Easy solution 2: Use a debugger statement

<script>
export default {
  data() {
    return {
      message: ''
    }
  },
  mounted() {
    const hello = 'Hello World!'
    debugger
    this.message = hello
  }
};
</script>

Difficult solution:

Set or update the devtool property inside vue.config.js:

module.exports = {
  configureWebpack: {
    devtool: 'source-map'
  }
}

Click on the Debugging icon in the Activity Bar to bring up the Debug view, then click on the gear icon to configure a launch.json file, selecting Chrome/Firefox: Launch as the environment.
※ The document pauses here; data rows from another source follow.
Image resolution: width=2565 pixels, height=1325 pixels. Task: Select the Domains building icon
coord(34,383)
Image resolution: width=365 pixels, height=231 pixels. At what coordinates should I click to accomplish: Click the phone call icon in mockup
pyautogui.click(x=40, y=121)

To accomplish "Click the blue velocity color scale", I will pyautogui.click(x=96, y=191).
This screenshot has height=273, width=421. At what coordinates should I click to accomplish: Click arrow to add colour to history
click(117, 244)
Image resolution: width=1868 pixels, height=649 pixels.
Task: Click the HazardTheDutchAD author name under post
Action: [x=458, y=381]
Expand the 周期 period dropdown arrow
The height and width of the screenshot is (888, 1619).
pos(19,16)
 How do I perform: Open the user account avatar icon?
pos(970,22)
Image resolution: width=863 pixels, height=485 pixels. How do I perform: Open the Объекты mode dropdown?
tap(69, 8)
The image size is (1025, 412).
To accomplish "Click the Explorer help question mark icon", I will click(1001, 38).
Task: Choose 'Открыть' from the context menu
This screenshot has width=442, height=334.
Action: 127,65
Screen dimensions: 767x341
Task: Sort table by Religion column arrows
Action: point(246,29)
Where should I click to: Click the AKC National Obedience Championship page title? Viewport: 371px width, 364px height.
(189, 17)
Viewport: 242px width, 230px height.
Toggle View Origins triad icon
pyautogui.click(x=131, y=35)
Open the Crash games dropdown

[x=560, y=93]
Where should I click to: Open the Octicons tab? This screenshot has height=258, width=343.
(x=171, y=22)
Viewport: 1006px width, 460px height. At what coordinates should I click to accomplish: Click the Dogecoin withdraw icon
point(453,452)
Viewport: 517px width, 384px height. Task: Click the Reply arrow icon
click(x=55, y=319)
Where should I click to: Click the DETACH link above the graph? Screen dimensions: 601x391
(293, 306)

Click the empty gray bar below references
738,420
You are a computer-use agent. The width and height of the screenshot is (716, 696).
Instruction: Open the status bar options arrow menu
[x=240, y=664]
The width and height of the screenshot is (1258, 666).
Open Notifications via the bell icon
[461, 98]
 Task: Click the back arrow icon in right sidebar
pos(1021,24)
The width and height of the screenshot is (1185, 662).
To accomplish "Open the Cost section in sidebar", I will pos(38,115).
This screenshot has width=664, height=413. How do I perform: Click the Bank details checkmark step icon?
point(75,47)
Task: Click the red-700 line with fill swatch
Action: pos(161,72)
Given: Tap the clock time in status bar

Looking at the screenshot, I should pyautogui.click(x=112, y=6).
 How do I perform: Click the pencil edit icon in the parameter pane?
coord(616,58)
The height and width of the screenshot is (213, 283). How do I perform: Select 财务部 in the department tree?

Replace content of the generated launch.json with the corresponding configuration:

{
  "version": "0.2.0",
  "configurations": [
    {
      "type": "chrome",
      "request": "launch",
      "name": "vuejs: chrome",
      "url": "http://localhost:8080",
      "webRoot": "${workspaceFolder}/src",
      "breakOnLoad": true,
      "sourceMapPathOverrides": {
        "webpack:///./src/*": "${webRoot}/*"
      }
    },
    {
      "type": "firefox",
      "request": "launch",
      "name": "vuejs: firefox",
      "url": "http://localhost:8080",
      "webRoot": "${workspaceFolder}/src",
      "pathMappings": [{ "url": "webpack:///src/", "path": "${webRoot}/" }]
    }
  ]
}
  1. Set your breakpoint within the Vue CLI.

  2. Run npm serve

  3. Go to the Debug view, select the ‘vuejs: chrome/firefox’ configuration, then press F5 or click the green play button.

  4. Your breakpoint should now be hit as a new browser instance opens http://localhost:8080

1 Comment

I was looking to debug Vue CLI itself, not my Vue code, but thank you for your answer.